**Data:**
┌──

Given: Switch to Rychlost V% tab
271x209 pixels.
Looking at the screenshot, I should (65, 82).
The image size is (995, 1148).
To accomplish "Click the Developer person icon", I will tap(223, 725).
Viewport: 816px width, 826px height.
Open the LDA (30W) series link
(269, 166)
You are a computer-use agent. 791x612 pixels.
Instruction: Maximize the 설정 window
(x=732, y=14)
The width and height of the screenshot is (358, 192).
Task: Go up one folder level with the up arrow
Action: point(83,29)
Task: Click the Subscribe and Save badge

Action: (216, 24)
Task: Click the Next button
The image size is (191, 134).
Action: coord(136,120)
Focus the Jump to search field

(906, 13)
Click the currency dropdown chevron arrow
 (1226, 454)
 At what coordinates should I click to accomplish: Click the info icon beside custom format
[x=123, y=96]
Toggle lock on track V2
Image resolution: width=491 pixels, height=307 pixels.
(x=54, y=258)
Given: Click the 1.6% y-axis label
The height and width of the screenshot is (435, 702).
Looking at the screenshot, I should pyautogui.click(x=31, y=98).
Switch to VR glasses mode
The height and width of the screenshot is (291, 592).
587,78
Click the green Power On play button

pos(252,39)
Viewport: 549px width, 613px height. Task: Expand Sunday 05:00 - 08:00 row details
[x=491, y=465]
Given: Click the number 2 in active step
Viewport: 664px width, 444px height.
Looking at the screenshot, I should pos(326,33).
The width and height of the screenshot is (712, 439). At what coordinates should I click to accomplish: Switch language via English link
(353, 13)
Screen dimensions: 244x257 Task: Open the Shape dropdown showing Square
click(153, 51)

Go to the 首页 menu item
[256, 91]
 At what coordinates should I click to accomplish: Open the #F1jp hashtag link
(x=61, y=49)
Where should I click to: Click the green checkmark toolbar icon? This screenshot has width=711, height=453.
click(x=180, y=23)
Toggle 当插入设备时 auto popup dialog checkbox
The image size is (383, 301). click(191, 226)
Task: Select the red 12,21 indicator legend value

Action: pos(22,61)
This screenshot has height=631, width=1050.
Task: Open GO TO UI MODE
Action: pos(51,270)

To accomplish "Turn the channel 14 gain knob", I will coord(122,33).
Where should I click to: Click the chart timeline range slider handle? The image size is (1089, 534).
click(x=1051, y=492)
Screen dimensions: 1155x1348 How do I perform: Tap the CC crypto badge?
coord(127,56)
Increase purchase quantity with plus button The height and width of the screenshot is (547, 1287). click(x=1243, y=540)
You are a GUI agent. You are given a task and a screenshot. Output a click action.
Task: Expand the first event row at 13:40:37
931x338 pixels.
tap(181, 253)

└──

**What needs to be done:** The answer must consist of every line from the records above that holds "will".

**Reply:**
To accomplish "Click the Developer person icon", I will tap(223, 725).
To accomplish "Turn the channel 14 gain knob", I will coord(122,33).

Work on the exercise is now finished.